Dans ces conditions, il juge difficile de respecter les mesures d’hygiène : « Comment être propre, laver régulièrement les ustensiles de cuisine… sans eau potable ? C’est impossible. » Il ajoute que certains ménages n’ont pas de toilettes appropriées. C’est pourquoi ils se soulagent dans les bananeraies.
« Le manque d’eau nous rend vulnérables à plusieurs maladies des mains sales, comme le choléra, les vers intestinaux », confie Pulchérie Nizigama, une habitante de cette localité. Elle observe que cette question de manque d’eau vient de durer plusieurs années. On réclame depuis plusieurs années, se lamente-t-elle, mais notre colline ne compte aucun robinet d’eau qui fonctionne en permanence. Les risques de résurgence du choléra s’en trouvent augmentés. Des inquiétudes partagées par une source médicale à l’hôpital de Cibitoke. S’exprimant sous couvert d’anonymat, notre source soutient que la persistance de la pénurie d’eau potable et l’usage de l’eau des rivières sont à l’origine de cette maladie. « Si rien n’est fait pour rendre disponible l’eau potable, attendons-nous à d’autres cas », lâche-t-il. Pour lui, l’approvisionnement en eau potable doit s’accélérer.
Des actions d’urgence
Pour faire face à cette résurgence du choléra, certaines décisions ont été prises.
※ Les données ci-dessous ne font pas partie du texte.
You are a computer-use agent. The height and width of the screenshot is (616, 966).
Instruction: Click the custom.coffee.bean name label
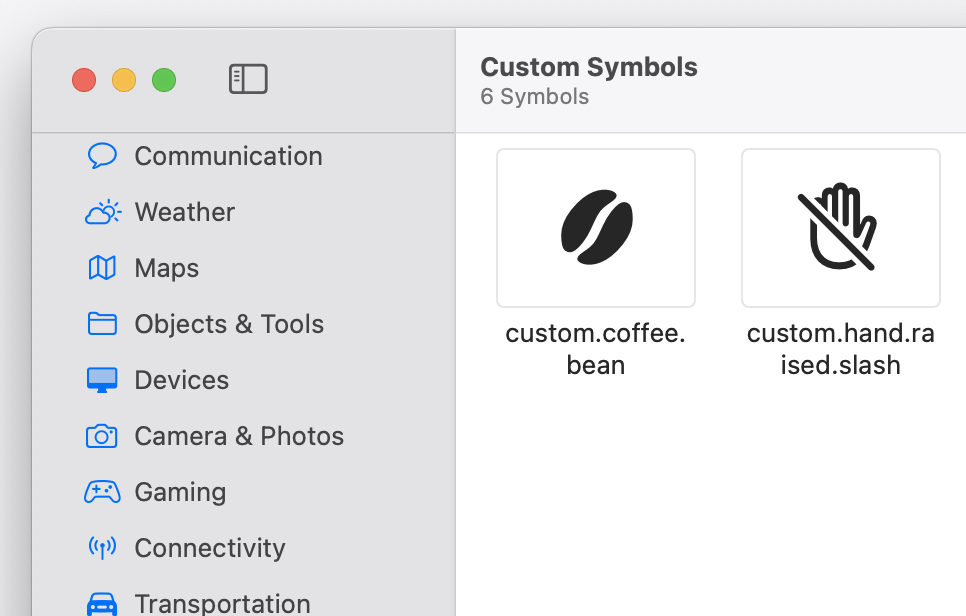[x=596, y=349]
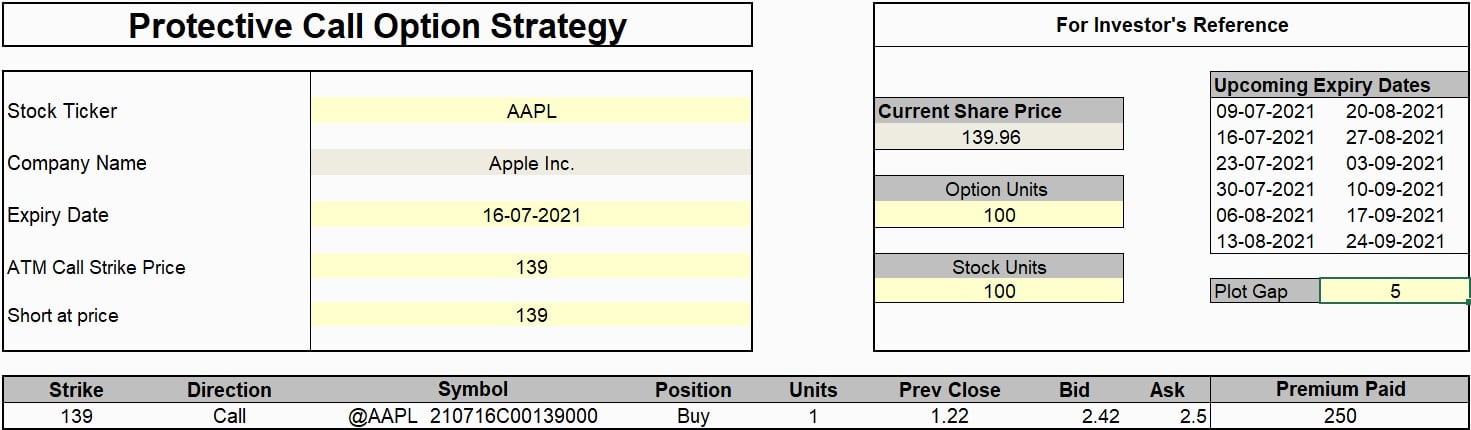Click the Premium Paid value 250

point(1340,416)
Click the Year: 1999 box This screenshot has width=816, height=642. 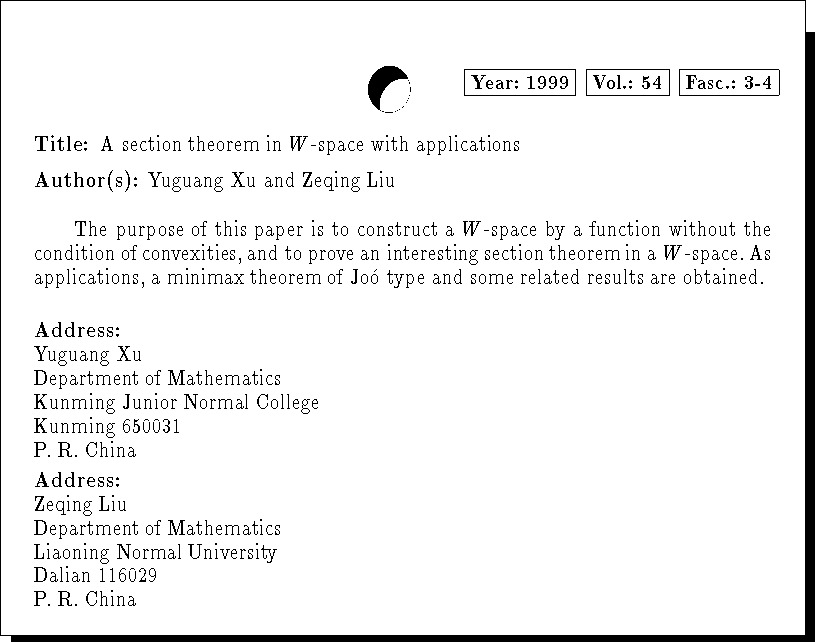coord(520,83)
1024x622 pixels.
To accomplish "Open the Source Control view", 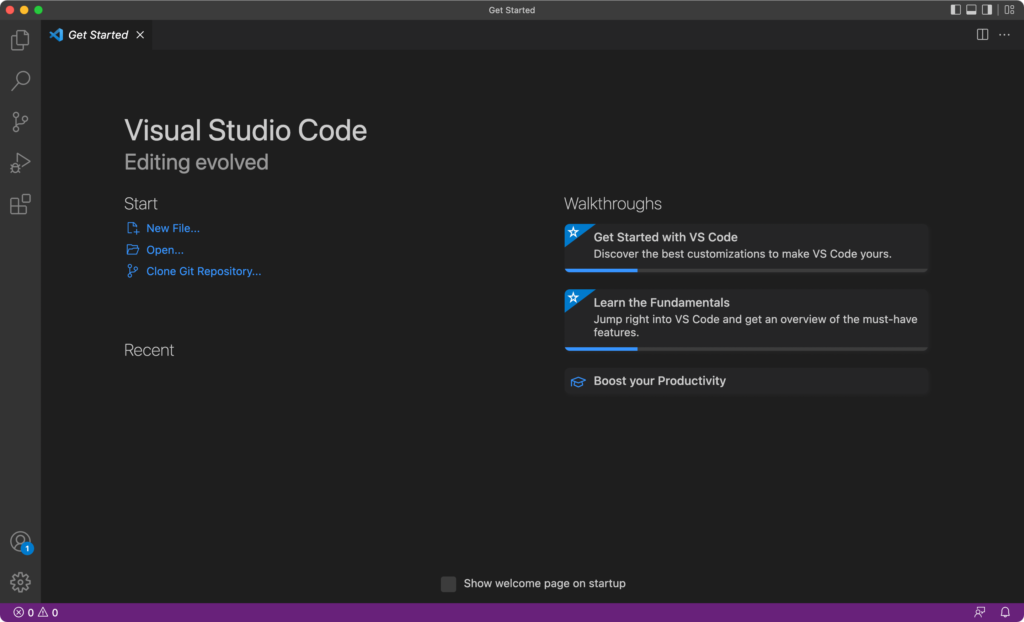I will tap(20, 121).
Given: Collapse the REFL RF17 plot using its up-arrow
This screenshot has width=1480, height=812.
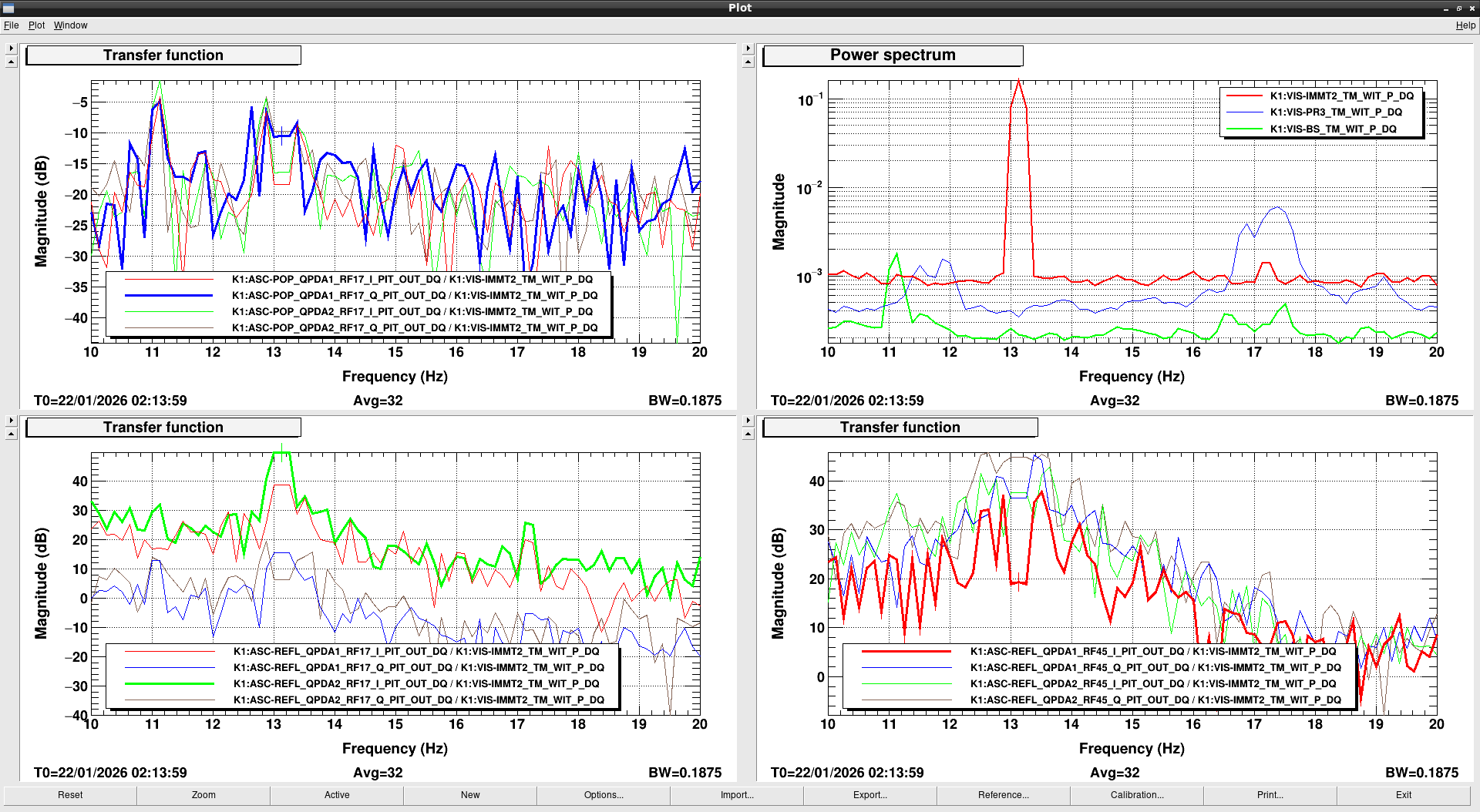Looking at the screenshot, I should [11, 434].
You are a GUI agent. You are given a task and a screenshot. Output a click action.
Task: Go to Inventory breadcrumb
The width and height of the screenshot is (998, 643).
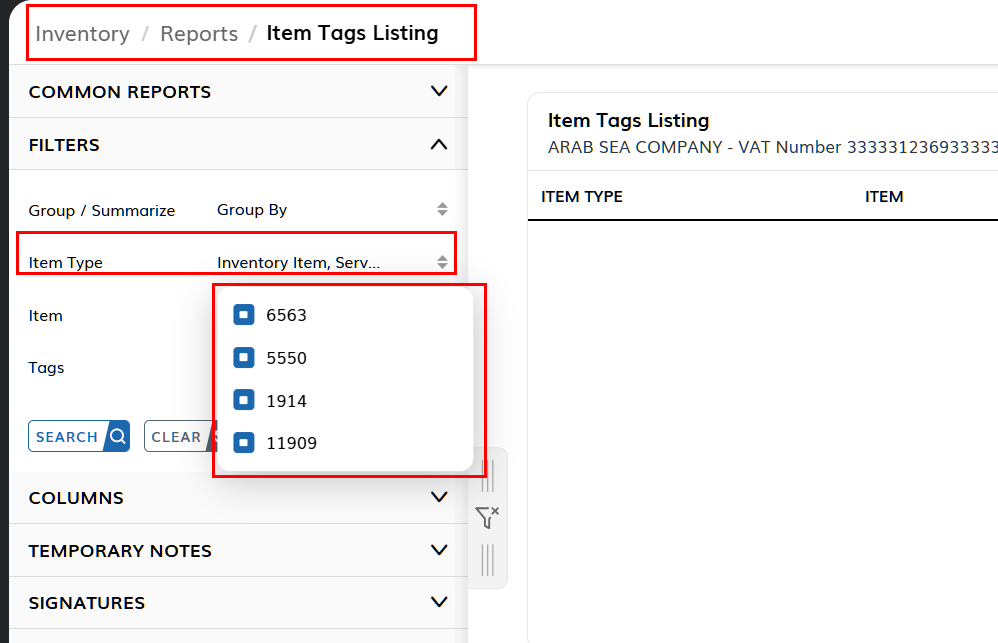point(82,34)
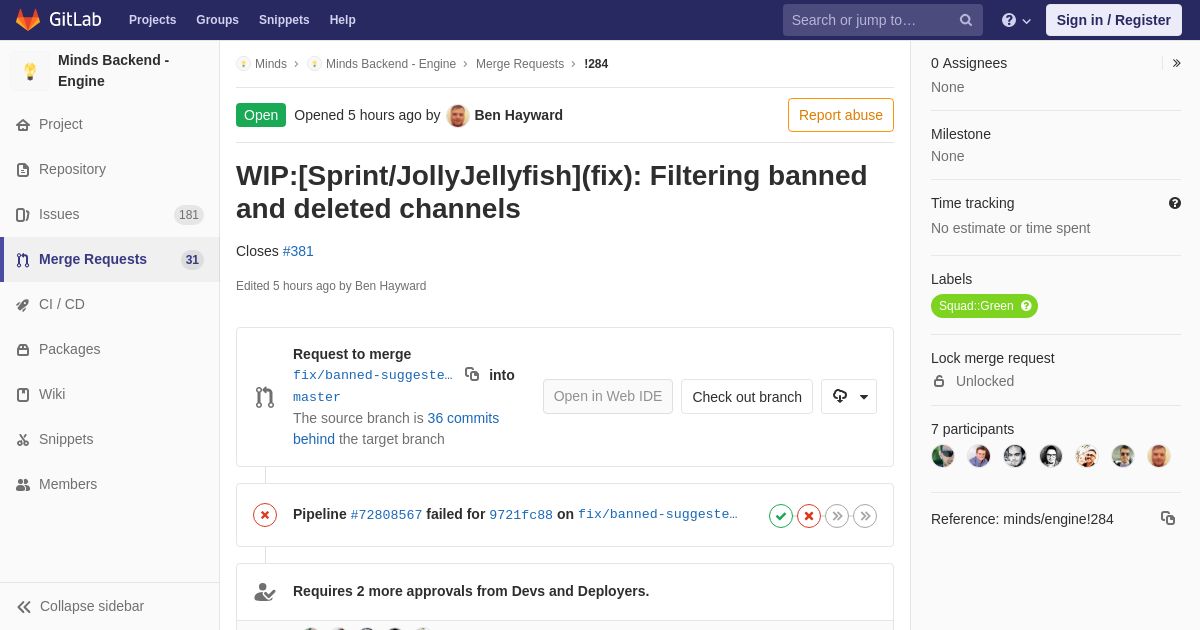1200x630 pixels.
Task: Copy the merge request reference
Action: pos(1168,518)
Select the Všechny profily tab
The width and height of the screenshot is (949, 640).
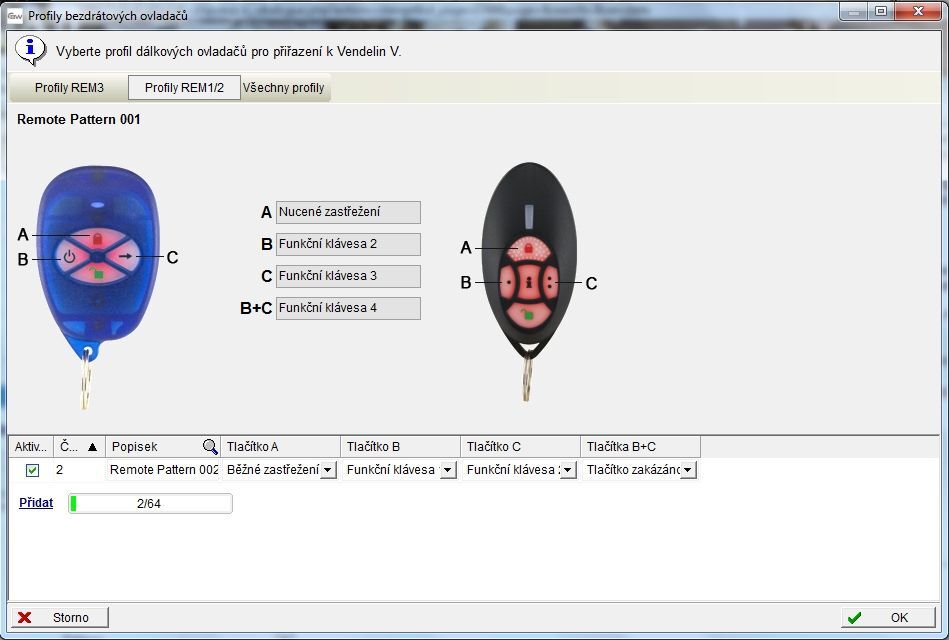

En mairie de Bujumbura, en commune Ntahangwa où des cas positifs ont été enregistrés, l’accès aux robinets publics est gratuit. Et ils sont ouverts toute la journée.
En compagnie du maire de la ville, de la Croix-Rouge, Sylvie Nzeyimana, ministre de la Santé publique et de la lutte contre le Sida, a effectué une descente dans les quartiers affectés. La population a été appelée à observer les mesures d’hygiène. Et à l’aide de mégaphones, des agents de santé, des leaders communautaires, en collaboration avec l’administration, parcourent les quartiers pour rappeler les mesures d’hygiène.
Et un centre d’isolement et de traitement des malades a été ouvert à l’hôpital Prince Régent Charles.
Dans les quartiers où il s’observe des perturbations dans l’alimentation en eau, la Regideso a promis de résoudre ce problème.
Dans la province Cibitoke, en collaboration avec l’administration, la Croix-Rouge fait des distributions d’eau potable. Mardi 3 janvier, un camion-citerne était garé près de la frontière Ruhwa. Beaucoup de gens des collines environnantes étaient là pour s’approvisionner en eau potable.
Une action très appréciée par la population. « C’est vraiment une grande fête pour nous. On va, cette fois-ci, boire de l’eau potable. Si on organisait ce genre d’interventions quotidiennes, il n’y aurait pas de cas de choléra », se réjouit Jean De Dieu Muvugizi.
Du côté de la Regideso antenne Cibitoke, on est en train d’aménager et de réhabiliter les différentes sources d’eau.